Records
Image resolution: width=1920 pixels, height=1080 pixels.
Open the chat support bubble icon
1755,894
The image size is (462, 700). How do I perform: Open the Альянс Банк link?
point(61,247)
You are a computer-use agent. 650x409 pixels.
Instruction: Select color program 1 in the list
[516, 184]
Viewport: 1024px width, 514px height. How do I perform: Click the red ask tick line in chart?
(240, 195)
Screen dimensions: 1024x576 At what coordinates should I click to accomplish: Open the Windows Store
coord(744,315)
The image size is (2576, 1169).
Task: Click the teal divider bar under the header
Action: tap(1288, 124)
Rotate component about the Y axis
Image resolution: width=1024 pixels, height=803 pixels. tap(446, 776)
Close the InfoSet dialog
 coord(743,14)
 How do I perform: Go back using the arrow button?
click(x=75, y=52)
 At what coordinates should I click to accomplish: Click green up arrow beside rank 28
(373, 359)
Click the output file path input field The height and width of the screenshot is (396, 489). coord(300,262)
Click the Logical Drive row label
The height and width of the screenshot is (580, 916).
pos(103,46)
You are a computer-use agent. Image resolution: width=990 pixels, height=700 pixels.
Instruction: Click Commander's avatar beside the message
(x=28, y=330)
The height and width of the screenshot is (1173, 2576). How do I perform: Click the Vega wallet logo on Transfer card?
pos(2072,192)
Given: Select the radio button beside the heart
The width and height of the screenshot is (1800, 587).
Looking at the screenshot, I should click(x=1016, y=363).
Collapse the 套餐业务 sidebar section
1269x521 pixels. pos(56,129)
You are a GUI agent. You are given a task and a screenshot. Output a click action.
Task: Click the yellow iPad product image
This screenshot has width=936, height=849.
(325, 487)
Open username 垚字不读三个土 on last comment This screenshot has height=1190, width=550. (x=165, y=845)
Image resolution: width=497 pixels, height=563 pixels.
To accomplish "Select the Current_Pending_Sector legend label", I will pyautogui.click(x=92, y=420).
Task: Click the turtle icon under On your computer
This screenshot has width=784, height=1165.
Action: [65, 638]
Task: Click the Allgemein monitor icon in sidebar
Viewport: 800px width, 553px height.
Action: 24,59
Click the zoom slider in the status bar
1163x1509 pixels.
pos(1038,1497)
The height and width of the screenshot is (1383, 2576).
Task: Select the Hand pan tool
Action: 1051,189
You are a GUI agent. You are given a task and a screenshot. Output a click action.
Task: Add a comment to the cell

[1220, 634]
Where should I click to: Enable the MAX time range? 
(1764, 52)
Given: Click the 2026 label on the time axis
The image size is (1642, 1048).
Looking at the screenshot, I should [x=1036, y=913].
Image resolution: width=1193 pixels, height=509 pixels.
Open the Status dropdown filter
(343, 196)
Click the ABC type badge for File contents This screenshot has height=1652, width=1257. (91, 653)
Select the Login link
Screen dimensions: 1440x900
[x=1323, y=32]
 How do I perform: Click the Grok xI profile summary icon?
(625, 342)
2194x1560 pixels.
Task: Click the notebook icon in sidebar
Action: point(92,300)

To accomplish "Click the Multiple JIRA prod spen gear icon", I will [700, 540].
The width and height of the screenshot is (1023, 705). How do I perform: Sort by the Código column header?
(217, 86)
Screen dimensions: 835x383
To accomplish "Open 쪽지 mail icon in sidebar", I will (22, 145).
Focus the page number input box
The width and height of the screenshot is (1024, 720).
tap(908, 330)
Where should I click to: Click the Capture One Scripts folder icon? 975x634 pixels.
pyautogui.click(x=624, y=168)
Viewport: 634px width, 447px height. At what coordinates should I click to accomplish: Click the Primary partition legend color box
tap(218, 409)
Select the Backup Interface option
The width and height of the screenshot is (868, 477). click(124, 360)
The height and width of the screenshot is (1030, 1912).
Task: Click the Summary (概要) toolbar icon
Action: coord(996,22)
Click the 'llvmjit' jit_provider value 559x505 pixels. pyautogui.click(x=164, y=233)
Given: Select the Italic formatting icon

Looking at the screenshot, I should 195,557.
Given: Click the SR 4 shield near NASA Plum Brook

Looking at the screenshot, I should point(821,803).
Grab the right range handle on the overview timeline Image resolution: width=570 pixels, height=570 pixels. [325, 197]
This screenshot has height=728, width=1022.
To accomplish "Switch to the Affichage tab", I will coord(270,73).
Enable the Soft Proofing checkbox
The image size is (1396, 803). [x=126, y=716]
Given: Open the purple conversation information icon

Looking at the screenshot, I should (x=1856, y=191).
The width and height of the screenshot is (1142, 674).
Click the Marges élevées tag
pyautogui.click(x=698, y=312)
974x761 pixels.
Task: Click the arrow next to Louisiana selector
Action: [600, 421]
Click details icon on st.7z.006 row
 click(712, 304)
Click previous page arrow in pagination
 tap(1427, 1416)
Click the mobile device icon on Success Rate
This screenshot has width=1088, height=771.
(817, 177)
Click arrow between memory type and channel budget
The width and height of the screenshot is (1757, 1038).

Exercise brief:
Rename "Instruction" to "Command" everywhere in the items, and reproduce all the lines with nothing else changed.

Written answer:
Image resolution: width=1920 pixels, height=1080 pixels.
Open the chat support bubble icon
1755,894
The image size is (462, 700). How do I perform: Open the Альянс Банк link?
point(61,247)
You are a computer-use agent. 650x409 pixels.
Command: Select color program 1 in the list
[516, 184]
Viewport: 1024px width, 514px height. How do I perform: Click the red ask tick line in chart?
(240, 195)
Screen dimensions: 1024x576 At what coordinates should I click to accomplish: Open the Windows Store
coord(744,315)
The image size is (2576, 1169).
Task: Click the teal divider bar under the header
Action: tap(1288, 124)
Rotate component about the Y axis
Image resolution: width=1024 pixels, height=803 pixels. tap(446, 776)
Close the InfoSet dialog
 coord(743,14)
 How do I perform: Go back using the arrow button?
click(x=75, y=52)
 At what coordinates should I click to accomplish: Click green up arrow beside rank 28
(373, 359)
Click the output file path input field The height and width of the screenshot is (396, 489). coord(300,262)
Click the Logical Drive row label
The height and width of the screenshot is (580, 916).
pos(103,46)
You are a computer-use agent. Image resolution: width=990 pixels, height=700 pixels.
Command: Click Commander's avatar beside the message
(x=28, y=330)
The height and width of the screenshot is (1173, 2576). How do I perform: Click the Vega wallet logo on Transfer card?
pos(2072,192)
Given: Select the radio button beside the heart
The width and height of the screenshot is (1800, 587).
Looking at the screenshot, I should click(x=1016, y=363).
Collapse the 套餐业务 sidebar section
1269x521 pixels. pos(56,129)
You are a GUI agent. You are given a task and a screenshot. Output a click action.
Task: Click the yellow iPad product image
This screenshot has width=936, height=849.
(325, 487)
Open username 垚字不读三个土 on last comment This screenshot has height=1190, width=550. (x=165, y=845)
Image resolution: width=497 pixels, height=563 pixels.
To accomplish "Select the Current_Pending_Sector legend label", I will pyautogui.click(x=92, y=420).
Task: Click the turtle icon under On your computer
This screenshot has width=784, height=1165.
Action: [65, 638]
Task: Click the Allgemein monitor icon in sidebar
Viewport: 800px width, 553px height.
Action: 24,59
Click the zoom slider in the status bar
1163x1509 pixels.
pos(1038,1497)
The height and width of the screenshot is (1383, 2576).
Task: Select the Hand pan tool
Action: 1051,189
You are a GUI agent. You are given a task and a screenshot. Output a click action.
Task: Add a comment to the cell

[1220, 634]
Where should I click to: Enable the MAX time range? 
(1764, 52)
Given: Click the 2026 label on the time axis
The image size is (1642, 1048).
Looking at the screenshot, I should [x=1036, y=913].
Image resolution: width=1193 pixels, height=509 pixels.
Open the Status dropdown filter
(343, 196)
Click the ABC type badge for File contents This screenshot has height=1652, width=1257. (91, 653)
Select the Login link
Screen dimensions: 1440x900
[x=1323, y=32]
 How do I perform: Click the Grok xI profile summary icon?
(625, 342)
2194x1560 pixels.
Task: Click the notebook icon in sidebar
Action: point(92,300)

To accomplish "Click the Multiple JIRA prod spen gear icon", I will [700, 540].
The width and height of the screenshot is (1023, 705). How do I perform: Sort by the Código column header?
(217, 86)
Screen dimensions: 835x383
To accomplish "Open 쪽지 mail icon in sidebar", I will (22, 145).
Focus the page number input box
The width and height of the screenshot is (1024, 720).
tap(908, 330)
Where should I click to: Click the Capture One Scripts folder icon? 975x634 pixels.
pyautogui.click(x=624, y=168)
Viewport: 634px width, 447px height. At what coordinates should I click to accomplish: Click the Primary partition legend color box
tap(218, 409)
Select the Backup Interface option
The width and height of the screenshot is (868, 477). click(124, 360)
The height and width of the screenshot is (1030, 1912).
Task: Click the Summary (概要) toolbar icon
Action: coord(996,22)
Click the 'llvmjit' jit_provider value 559x505 pixels. pyautogui.click(x=164, y=233)
Given: Select the Italic formatting icon

Looking at the screenshot, I should 195,557.
Given: Click the SR 4 shield near NASA Plum Brook

Looking at the screenshot, I should point(821,803).
Grab the right range handle on the overview timeline Image resolution: width=570 pixels, height=570 pixels. [325, 197]
This screenshot has height=728, width=1022.
To accomplish "Switch to the Affichage tab", I will coord(270,73).
Enable the Soft Proofing checkbox
The image size is (1396, 803). [x=126, y=716]
Given: Open the purple conversation information icon

Looking at the screenshot, I should (x=1856, y=191).
The width and height of the screenshot is (1142, 674).
Click the Marges élevées tag
pyautogui.click(x=698, y=312)
974x761 pixels.
Task: Click the arrow next to Louisiana selector
Action: [600, 421]
Click details icon on st.7z.006 row
 click(712, 304)
Click previous page arrow in pagination
 tap(1427, 1416)
Click the mobile device icon on Success Rate
This screenshot has width=1088, height=771.
(817, 177)
Click arrow between memory type and channel budget
The width and height of the screenshot is (1757, 1038).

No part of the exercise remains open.